Below is the basin-wide percent of average snowpack analysis for the western U.S. from the NRCS. These numbers are simply heinous for most of the west. Only portions of Colorado and SE Wyoming are near average (the high numbers in SE Utah are either spurious or the result of what we call the "statistics of small numbers" — there's very little snow there).
In the Sierra and Cascades, the snowpack is non-existent or <10% of average in most basins. One plus is that with no low-elevation snow, access to higher elevation tours is much easier than it typically is in May. For example, the road to the South Climb Trailhead on Mt. Adams is melted out. The climber's report suggests you'll find snow starting at 6100 feet.
Averages can be deceiving. Let's instead look at the actual water equivalent of the snowpack. No matter where you are, given the warmth of this past winter, if you want to find snow, you need to get high.
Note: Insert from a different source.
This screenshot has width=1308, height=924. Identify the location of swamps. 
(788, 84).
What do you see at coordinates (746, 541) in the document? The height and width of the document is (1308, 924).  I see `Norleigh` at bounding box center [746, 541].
Specifically, you need to look to the upper elevations of the North Cascades, Montana, Wyoming, and Colorado. The Cascade Volcanoes will probably work too, although those aren't sampled by SNOTEL.
In Colorado, the snowpack SWEs are not as high as found in other areas, but they have a healthy snowpack near or above average at upper elevations along the Continental Divide from Independence Pass to Niwot Ridge. The plot below shows only only SNOTELs above 10,000 ft, with green signifying 90-110% of average, light blue 110-125% of average, medium blue 125-150% of average, and dark blue 150-175% of average.
So, all is not lost. There's not a lot of snow to be had in Utah. Upper elevations of the Cottonwoods are about your best bet. Road tripping and getting high will get you turns elsewhere. In some instances, access may actually be easier than it typically is this time of year.